Return each line of the data below unchanged, please.

The data Block Start

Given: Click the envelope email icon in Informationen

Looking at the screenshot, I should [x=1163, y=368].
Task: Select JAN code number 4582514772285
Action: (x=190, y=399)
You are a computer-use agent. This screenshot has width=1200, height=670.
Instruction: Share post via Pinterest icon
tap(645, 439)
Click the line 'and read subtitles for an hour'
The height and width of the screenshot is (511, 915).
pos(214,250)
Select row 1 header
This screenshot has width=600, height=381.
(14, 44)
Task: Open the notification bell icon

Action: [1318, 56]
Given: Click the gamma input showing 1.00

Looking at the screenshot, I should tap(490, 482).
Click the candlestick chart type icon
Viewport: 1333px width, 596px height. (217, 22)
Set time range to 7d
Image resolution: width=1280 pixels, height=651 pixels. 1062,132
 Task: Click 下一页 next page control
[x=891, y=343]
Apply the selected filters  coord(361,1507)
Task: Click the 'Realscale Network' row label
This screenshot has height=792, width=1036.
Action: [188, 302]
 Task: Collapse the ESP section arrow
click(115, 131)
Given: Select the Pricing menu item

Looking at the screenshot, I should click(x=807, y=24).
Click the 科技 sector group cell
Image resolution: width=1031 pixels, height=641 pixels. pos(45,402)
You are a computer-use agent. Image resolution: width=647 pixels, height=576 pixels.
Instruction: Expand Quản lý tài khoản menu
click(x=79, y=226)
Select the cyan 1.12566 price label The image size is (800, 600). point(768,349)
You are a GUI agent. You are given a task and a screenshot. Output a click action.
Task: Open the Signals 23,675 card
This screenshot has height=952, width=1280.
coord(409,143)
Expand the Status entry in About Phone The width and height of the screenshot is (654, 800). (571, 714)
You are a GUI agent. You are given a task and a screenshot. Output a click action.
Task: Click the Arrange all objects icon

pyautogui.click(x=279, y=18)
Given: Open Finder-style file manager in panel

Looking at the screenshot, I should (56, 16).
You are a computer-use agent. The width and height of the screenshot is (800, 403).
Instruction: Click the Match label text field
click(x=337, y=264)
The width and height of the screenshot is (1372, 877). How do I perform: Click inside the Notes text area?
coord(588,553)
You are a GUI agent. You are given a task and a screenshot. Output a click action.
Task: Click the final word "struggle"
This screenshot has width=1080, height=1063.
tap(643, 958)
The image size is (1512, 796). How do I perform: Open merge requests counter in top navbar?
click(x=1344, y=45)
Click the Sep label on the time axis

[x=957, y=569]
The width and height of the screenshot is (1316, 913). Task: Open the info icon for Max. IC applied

The data Block End

Solution for this task:
Given: Click the envelope email icon in Informationen

Looking at the screenshot, I should [x=1163, y=368].
Task: Select JAN code number 4582514772285
Action: (x=190, y=399)
You are a computer-use agent. This screenshot has width=1200, height=670.
Instruction: Share post via Pinterest icon
tap(645, 439)
Click the line 'and read subtitles for an hour'
The height and width of the screenshot is (511, 915).
pos(214,250)
Select row 1 header
This screenshot has width=600, height=381.
(14, 44)
Task: Open the notification bell icon

Action: [1318, 56]
Given: Click the gamma input showing 1.00

Looking at the screenshot, I should tap(490, 482).
Click the candlestick chart type icon
Viewport: 1333px width, 596px height. (217, 22)
Set time range to 7d
Image resolution: width=1280 pixels, height=651 pixels. 1062,132
 Task: Click 下一页 next page control
[x=891, y=343]
Apply the selected filters  coord(361,1507)
Task: Click the 'Realscale Network' row label
This screenshot has height=792, width=1036.
Action: [188, 302]
 Task: Collapse the ESP section arrow
click(115, 131)
Given: Select the Pricing menu item

Looking at the screenshot, I should click(x=807, y=24).
Click the 科技 sector group cell
Image resolution: width=1031 pixels, height=641 pixels. pos(45,402)
You are a computer-use agent. Image resolution: width=647 pixels, height=576 pixels.
Instruction: Expand Quản lý tài khoản menu
click(x=79, y=226)
Select the cyan 1.12566 price label The image size is (800, 600). point(768,349)
You are a GUI agent. You are given a task and a screenshot. Output a click action.
Task: Open the Signals 23,675 card
This screenshot has height=952, width=1280.
coord(409,143)
Expand the Status entry in About Phone The width and height of the screenshot is (654, 800). (571, 714)
You are a GUI agent. You are given a task and a screenshot. Output a click action.
Task: Click the Arrange all objects icon

pyautogui.click(x=279, y=18)
Given: Open Finder-style file manager in panel

Looking at the screenshot, I should (56, 16).
You are a computer-use agent. The width and height of the screenshot is (800, 403).
Instruction: Click the Match label text field
click(x=337, y=264)
The width and height of the screenshot is (1372, 877). How do I perform: Click inside the Notes text area?
coord(588,553)
You are a GUI agent. You are given a task and a screenshot. Output a click action.
Task: Click the final word "struggle"
This screenshot has width=1080, height=1063.
tap(643, 958)
The image size is (1512, 796). How do I perform: Open merge requests counter in top navbar?
click(x=1344, y=45)
Click the Sep label on the time axis

[x=957, y=569]
The width and height of the screenshot is (1316, 913). Task: Open the info icon for Max. IC applied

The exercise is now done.